Il varicocele è la causa più frequente di infertilità maschile: interessa il 15% dei maschi fertili e il 40% dei maschi con problemi di infertilità [3]. L'Organizzazione Mondiale della Sanità (OMS), in uno studio su 9034 uomini, ha riportato incidenze del 25,4% in quelli con parametri seminali anormali e dell’11,7% in quelli con liquido seminale nella norma) [4].

Il trattamento ideale del varicocele è ancora oggetto di discussione. Diverse tecniche sono state eseguite fino ad oggi, comprese legatura chirurgica della vena spermatica, scleroterapia retrograda o anterograda, microchirurgica e varicocelectomia laparoscopica, introdotta da Aaberg et al. [5] nel 1991 con metodologia meno invasiva. Ciascuna tecnica ha evidenziato vantaggi e svantaggi, e sono stati ottenuti risultati contrastanti in diversi studi [6,7].

Nonostante il trattamento chirurgico del varicocele sia ampiamente utilizzato per la cura dell’infertilità maschile, l'efficacia rimane ancora un aspetto da chiarire [8] e gli effetti della varicocelectomia sui parametri seminali nei maschi adulti non sono stati ancora esaminati accuratamente [9].
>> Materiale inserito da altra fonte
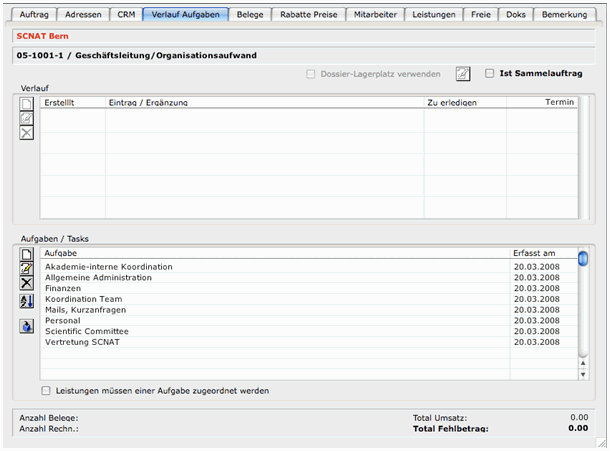Click the blue icon below the sort button
The height and width of the screenshot is (451, 610).
pos(27,326)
Influenza del trattamento chirurgico del varicocele sull’infertilità maschile

Il varicocele, indipendentemente dall’entità clinica, è in grado di determinare alterazioni della spermatogenesi con vari meccanismi, causando alterazioni del numero, motilità e morfologia degli spermatozoi e, pertanto, una diminuzione della fertilità progressiva e ingravescente nel tempo. Una diagnosi precoce perciò è fondamentale per seguire l’evolversi della patologia a carico della funzione riproduttiva.

La pubertà rappresenta il momento critico per lo sviluppo del varicocele, perché in questo periodo il testicolo si sviluppa rapidamente sotto lo stimolo ormonale e pertanto si genera un iperafflusso di sangue, che consente un adeguato metabolismo testicolare. La coesistenza dei fattori determina la dilatazione della vena gonadica, causando la comparsa del varicocele.
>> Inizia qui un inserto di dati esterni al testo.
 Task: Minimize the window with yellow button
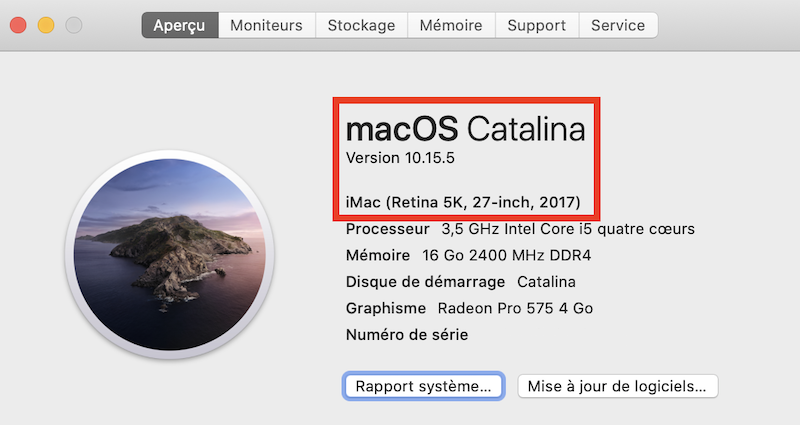tap(46, 25)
L’infertilità è conseguente a un incremento di temperatura testicolare dovuto al ristagno ematico che danneggia la qualità degli spermatozoi.

L’elevato riscontro di varicocele nei casi di infertilità maschile è la ragione principale che ne giustifica il trattamento, che altrimenti sarebbe limitato ai casi cosiddetti "sintomatici", in cui i pazienti lamentano dolore scrotale.
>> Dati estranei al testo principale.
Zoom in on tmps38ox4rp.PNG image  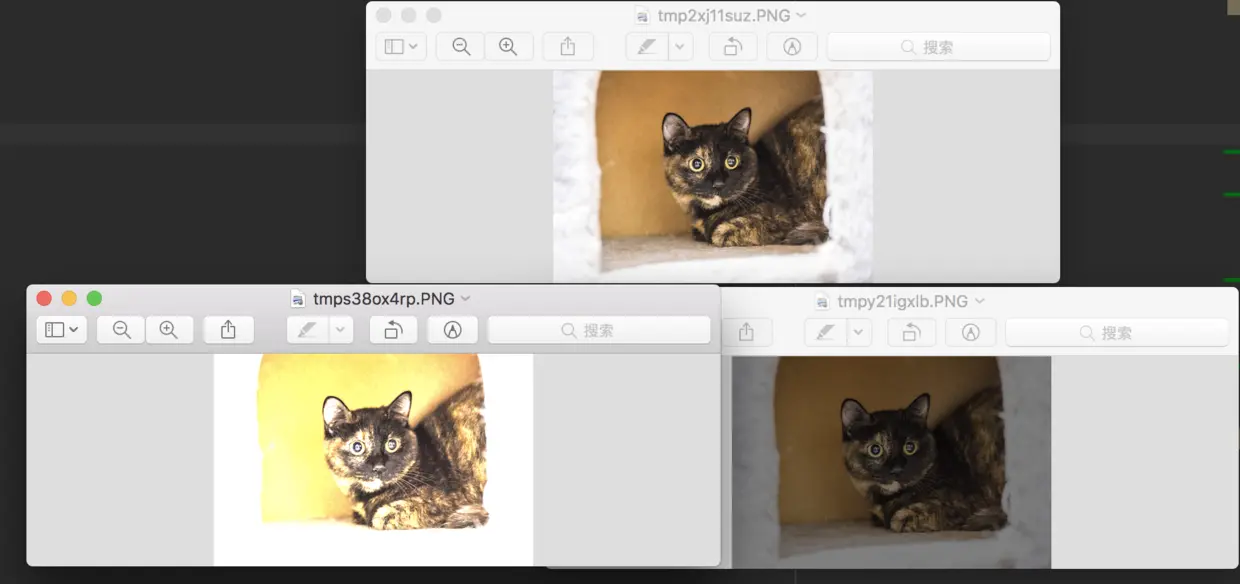coord(169,330)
La varicocelectomia dovrebbe essere considerata in presenza delle seguenti condizioni: (1) varicocele palpabile all'esame fisico, (2) problematiche di infertilità di coppia, (3) quando la partner femminile non è infertile o con infertilità potenzialmente trattabile, (4) il maschio ha parametri seminali anormali [10]. Inoltre, i sintomi connessi al varicocele (dolore, disagio o gonfiore) costituiscono un’altra indicazione chirurgica [11,12]. Nei bambini e negli adolescenti il ritardo di crescita testicolare ha rappresentato l’indicazione più ampiamente accettata per una varicocelectomia [13,14].